▶ [YOUR TASK] Which lines of the entries contain the word "computer"? Please list them.

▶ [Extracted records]
-- Opening Marker --

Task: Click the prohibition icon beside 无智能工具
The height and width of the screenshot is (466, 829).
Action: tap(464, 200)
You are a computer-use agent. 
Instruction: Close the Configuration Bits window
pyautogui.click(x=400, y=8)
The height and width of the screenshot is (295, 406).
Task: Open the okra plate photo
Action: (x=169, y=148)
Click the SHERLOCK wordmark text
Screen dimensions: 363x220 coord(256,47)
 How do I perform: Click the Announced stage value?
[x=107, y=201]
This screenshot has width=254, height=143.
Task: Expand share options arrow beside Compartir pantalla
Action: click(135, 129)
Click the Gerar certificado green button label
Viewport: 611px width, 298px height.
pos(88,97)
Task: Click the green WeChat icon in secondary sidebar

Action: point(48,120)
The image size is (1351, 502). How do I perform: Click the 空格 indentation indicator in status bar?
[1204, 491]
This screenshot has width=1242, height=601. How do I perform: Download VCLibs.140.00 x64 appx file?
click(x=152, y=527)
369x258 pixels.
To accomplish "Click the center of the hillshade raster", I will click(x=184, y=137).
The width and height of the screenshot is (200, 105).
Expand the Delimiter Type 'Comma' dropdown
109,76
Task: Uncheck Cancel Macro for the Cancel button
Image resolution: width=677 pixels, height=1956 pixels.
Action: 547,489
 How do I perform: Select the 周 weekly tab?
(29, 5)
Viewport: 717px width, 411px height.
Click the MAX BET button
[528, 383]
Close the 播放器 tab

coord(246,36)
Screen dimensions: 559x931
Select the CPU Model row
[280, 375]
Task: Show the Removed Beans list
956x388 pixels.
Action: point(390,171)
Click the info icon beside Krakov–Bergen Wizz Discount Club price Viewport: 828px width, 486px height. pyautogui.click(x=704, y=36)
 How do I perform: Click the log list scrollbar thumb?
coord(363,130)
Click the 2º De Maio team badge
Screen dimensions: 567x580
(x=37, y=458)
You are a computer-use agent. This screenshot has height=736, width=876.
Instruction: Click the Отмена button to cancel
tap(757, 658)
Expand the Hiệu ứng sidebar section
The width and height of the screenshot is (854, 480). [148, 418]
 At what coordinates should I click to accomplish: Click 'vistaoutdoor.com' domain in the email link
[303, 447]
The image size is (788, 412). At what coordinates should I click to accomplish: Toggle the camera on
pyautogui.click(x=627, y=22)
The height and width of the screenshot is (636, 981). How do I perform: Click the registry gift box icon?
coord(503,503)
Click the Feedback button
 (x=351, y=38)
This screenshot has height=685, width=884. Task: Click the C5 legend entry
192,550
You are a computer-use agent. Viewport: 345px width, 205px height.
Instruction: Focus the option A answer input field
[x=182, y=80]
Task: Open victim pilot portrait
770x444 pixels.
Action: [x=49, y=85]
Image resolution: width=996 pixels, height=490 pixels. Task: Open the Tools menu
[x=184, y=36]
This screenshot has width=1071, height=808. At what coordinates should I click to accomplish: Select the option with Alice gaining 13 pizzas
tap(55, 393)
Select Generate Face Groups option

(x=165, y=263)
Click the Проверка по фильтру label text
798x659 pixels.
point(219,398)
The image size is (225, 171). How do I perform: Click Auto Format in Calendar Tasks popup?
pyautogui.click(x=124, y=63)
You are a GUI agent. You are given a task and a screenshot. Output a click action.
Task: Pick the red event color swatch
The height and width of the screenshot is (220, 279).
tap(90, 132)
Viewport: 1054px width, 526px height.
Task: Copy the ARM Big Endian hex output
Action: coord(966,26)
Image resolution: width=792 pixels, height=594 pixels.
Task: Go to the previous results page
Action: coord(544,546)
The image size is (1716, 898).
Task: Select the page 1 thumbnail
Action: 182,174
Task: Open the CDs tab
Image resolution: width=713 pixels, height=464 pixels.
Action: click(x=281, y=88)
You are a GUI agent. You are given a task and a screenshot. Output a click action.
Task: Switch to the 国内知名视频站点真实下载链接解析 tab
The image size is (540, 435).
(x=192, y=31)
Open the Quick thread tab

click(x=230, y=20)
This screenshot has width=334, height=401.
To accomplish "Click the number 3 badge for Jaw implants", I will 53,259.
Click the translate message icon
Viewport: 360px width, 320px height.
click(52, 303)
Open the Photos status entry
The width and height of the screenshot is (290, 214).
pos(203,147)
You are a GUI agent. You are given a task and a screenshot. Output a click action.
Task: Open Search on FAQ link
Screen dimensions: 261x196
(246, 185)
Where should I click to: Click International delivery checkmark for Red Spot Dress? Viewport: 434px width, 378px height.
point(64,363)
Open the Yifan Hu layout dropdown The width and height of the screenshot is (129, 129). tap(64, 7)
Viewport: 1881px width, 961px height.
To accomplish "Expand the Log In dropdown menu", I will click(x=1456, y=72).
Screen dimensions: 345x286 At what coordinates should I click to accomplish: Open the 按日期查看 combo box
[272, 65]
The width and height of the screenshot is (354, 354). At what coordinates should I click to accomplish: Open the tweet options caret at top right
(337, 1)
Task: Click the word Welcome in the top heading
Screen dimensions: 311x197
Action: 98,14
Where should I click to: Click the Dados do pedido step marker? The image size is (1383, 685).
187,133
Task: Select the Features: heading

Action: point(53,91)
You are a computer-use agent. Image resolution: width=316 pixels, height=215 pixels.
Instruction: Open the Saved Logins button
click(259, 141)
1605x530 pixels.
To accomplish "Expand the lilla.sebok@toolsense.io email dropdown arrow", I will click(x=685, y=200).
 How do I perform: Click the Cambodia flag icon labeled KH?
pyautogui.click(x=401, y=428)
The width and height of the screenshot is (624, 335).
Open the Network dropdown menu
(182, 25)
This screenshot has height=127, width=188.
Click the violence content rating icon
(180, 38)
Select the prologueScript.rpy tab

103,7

-- Closing Marker --

▶ [ANSWER AREA]
You are a computer-use agent. 
You are a computer-use agent. This screenshot has height=736, width=876.
You are a computer-use agent. Viewport: 345px width, 205px height.
You are a computer-use agent. Image resolution: width=316 pixels, height=215 pixels.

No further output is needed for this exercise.